Перед нашим отъездом из Ленинграда он заглянул на Бородинку. Был неразговорчив и трудно улыбался.
Перечитали строчку письма. Сомнений не было.
— Он.
Так мы узнали о смерти Зощенко.
Месяца через три, промозглым туманным днем, классическим для Ленинграда, мы поджидали к завтраку Шостаковича.
— А ты, Нюша, выпьешь рюмочку? — спросил я, откупоривая «маленькую» армянского коньяка.
— Непременно. По погодке.
Дмитрий Дмитриевич пришел, как всегда, точно в условленное время. Аккуратность, исполнительность, безусловно сдержанное слово, жизненный порядок являлись неизменными свойствами этого музыканта, самого вдохновенного в нашем веке.
Шостакович приподнял рюмку:
— Мне бы хотелось выпить в память Михал Михалыча.
Молча выпили.
Мы все по-настоящему любили Зощенко.
— Мне передавали, Дмитрий Дмитриевич, что вы были на его похоронах.
— Да, да, был. Конечно, был. Он лежал в гробу такой красивый.
И, сморщив переносицу под очками, повторил резко и быстро, словно рассердившись на кого-то:
— Очень красивый.

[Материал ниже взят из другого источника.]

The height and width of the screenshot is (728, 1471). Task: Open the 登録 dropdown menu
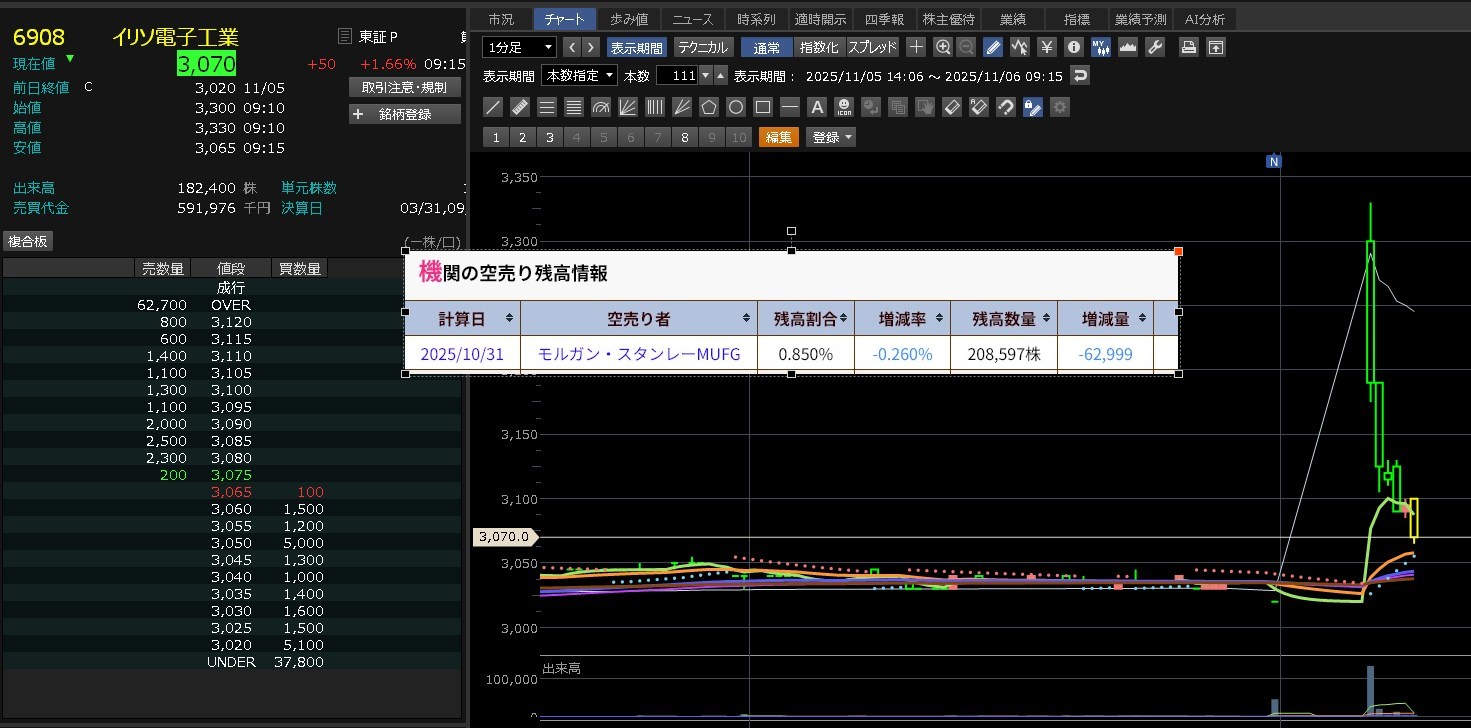point(831,138)
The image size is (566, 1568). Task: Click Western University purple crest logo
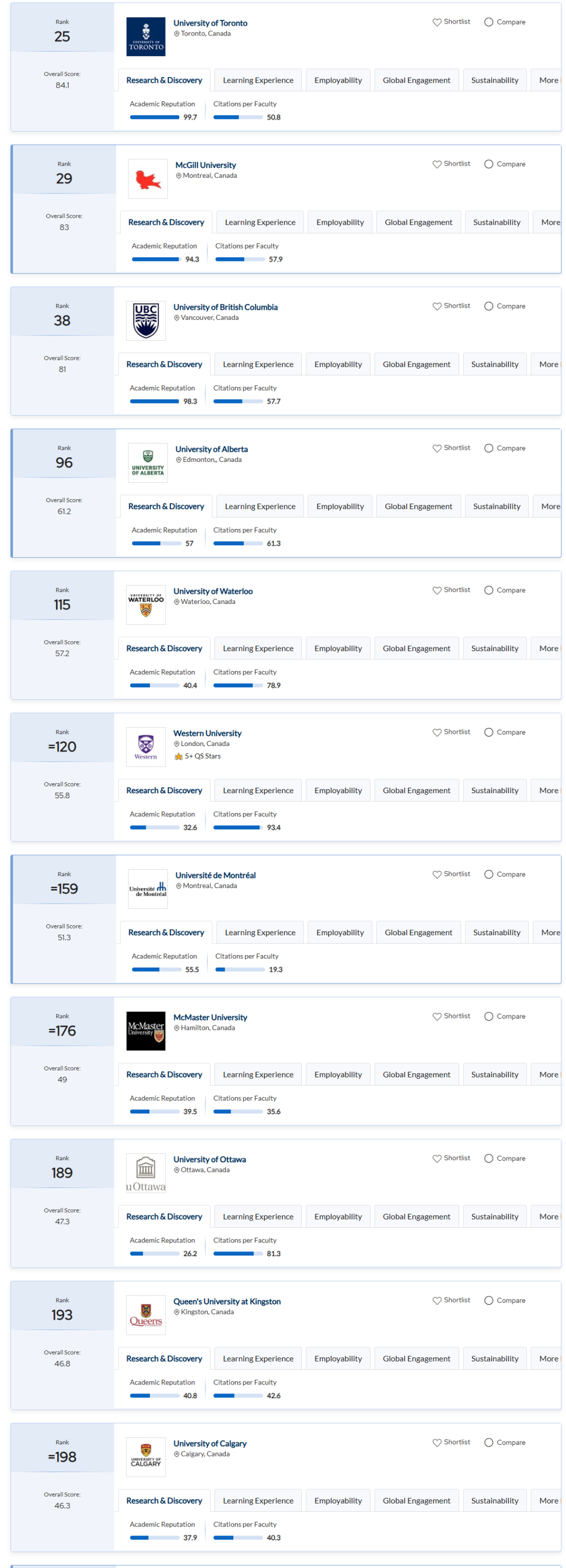(146, 747)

Очень, очень.
И сам разлил по рюмкам коньяк.
— Давайте по второй. В его же память. Он был великий писатель.
И опять сердито сморщил переносицу:
— Великий, великий. А вот в покер играл отвратительно. Я терпеть не мог с ним играть. Как дурак он играл. Всегда проигрывал. Помните, как я убежал, швырнув карты? Это, Анатолий Борисович, у вас приключилось с Кирочкой. У Зощенко на руках флеш-рояль был. От короля флеш. С джокером. А у меня тузовый покер. Так он, как дурак, после третьего повышения открыл меня. А ведь раздеть мог. Я бы лез и лез. Помните?
— Конечно, помню. Разве такие случаи в жизни забываются? Это ведь, Дмитрий Дмитриевич, не вторая или третья любовь.
Шостакович улыбнулся, обрадовался:
— Да-да-да! Мой тузовый покер нарвался на флеш. Такое в жизни не забывается. Это верно, это верно.
Я был в добрых отношениях с Михал Михалычем больше четверти века. С молодых лет он очень уважительно относился к медицине — к врачам, к аптекам, к лекарствам, к диетам, к медицинской литературе, наивно считая ее научной. Здоровья он был неплохого, я бы сказал — среднеинтеллигентского, но обожал лечиться, добросовестно выполняя советы врачей. Он очень боялся умереть. А вот в это трагическое лето, заболев совсем несерьезно, вдруг испугался не умереть. И до последнего вздоха решительно и упорно отказывался от врачей, от лекарств и даже от еды.